Though the artist’s trademark humor and irony is evident in Ideal Fall, the exhibition reveals a new maturity in Hoang Duong Cam’s practice. Hoang is now looking inward to create a highly personal series of works that illustrate contemporary Vietnamese society in all its complexity. Inspired by the life of his father, Hoang began to ponder the idealism of his father’s generation and how it mitigated the hardships of war. Beauty existed in romantic nostalgia and served as an alternative temporality; dreams of civilization and modernity brought freedom.
The Weirdness of an Ideal Mind series depicts distorted, imaginative scenes of the circus and magic shows, hinting at the oddities and chaos of reality. The paintings are a satire on the ideal world of those who wish to escape from reality. Each painting is coupled with a wire paper sculpture that is covered in concrete. The absurd sculptures seem to anchor the idealistic scenes in reality, perhaps representing the heaviness of thought. An interesting addition to the painting sculpture duo, in the form of burned workers’ protective uniforms, is the reference to Tatlin’s Monument to the Third International, a utopian structure embracing modernity. Designed as the headquarters of the international communist organization following the Russian Revolution in 1917, it was a spectacular vision that was never realized.

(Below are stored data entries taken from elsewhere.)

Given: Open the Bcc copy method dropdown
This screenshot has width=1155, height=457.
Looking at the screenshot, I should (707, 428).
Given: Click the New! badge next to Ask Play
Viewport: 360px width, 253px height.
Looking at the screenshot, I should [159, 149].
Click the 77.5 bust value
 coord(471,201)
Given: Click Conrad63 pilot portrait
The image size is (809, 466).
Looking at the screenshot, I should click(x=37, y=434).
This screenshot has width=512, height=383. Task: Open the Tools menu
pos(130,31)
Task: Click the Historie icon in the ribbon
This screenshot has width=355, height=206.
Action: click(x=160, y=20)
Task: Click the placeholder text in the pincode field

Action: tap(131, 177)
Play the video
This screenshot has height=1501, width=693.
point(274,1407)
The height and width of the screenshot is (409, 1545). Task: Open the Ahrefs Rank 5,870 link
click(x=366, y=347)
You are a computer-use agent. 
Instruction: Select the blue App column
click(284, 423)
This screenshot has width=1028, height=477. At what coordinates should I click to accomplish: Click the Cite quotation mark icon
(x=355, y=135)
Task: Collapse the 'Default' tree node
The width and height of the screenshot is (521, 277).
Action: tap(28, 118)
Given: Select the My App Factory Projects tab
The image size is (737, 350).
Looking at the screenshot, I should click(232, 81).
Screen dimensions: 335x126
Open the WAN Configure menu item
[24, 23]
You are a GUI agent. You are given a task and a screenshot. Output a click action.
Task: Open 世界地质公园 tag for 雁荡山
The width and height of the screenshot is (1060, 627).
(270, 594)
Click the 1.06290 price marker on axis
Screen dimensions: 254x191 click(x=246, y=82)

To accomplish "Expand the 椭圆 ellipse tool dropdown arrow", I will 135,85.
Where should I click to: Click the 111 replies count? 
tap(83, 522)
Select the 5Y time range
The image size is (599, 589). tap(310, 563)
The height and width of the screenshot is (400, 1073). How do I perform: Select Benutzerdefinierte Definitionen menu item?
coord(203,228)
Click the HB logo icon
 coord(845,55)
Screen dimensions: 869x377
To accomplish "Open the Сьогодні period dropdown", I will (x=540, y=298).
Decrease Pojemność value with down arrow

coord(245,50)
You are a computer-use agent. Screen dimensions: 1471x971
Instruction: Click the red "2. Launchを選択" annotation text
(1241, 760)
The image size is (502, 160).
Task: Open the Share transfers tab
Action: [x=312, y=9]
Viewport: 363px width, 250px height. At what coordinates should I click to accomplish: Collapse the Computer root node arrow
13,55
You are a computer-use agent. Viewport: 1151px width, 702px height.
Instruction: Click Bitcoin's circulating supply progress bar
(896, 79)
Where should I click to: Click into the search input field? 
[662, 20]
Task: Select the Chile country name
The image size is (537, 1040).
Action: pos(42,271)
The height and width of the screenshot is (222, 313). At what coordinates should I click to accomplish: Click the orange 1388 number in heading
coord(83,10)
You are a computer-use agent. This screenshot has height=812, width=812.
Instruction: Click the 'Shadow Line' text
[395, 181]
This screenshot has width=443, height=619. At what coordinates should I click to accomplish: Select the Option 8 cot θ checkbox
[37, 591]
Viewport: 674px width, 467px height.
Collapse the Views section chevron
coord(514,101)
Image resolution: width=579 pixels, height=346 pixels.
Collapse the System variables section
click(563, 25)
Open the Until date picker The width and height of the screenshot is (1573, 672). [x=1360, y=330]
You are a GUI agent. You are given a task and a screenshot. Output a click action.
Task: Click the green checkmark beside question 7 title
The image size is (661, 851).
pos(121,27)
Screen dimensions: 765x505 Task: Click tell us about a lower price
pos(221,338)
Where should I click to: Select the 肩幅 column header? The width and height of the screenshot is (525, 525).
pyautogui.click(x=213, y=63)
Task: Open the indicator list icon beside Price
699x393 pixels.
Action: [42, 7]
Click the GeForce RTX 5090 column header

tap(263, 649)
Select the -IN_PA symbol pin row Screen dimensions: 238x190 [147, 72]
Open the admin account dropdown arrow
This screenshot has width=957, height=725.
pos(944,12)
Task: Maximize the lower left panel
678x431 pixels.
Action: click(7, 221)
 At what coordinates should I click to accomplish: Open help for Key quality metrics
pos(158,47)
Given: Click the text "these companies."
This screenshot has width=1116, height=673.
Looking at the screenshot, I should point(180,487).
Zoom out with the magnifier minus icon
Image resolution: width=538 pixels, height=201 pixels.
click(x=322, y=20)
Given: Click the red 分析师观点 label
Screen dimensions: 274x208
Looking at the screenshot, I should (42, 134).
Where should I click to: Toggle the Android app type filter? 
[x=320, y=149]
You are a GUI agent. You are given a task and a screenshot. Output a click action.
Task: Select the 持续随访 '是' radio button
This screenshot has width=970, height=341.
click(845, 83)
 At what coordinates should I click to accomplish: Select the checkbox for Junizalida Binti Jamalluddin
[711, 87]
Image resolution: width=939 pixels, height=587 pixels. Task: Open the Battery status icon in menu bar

While delving into the sources of idealism, Hoang began recalling the myths and stories of U Minh Forest, a mangrove forest in the south of Vietnam notorious for its revolutionary past. Once occupied by criminals, renegades, Chinese refugees, pirates and soldiers, the forest is metaphor for the confused state of the ideal mind. U Minh literally translates as a dark place but the word usually refers to a state of mind, which could signify anything that is not clearly understood. It could be a chaotic, unclear or confused state. The Lightning in U Minh Forest paintings are complex, fantastical stories that offer insight into the present state of Vietnam through examining its past.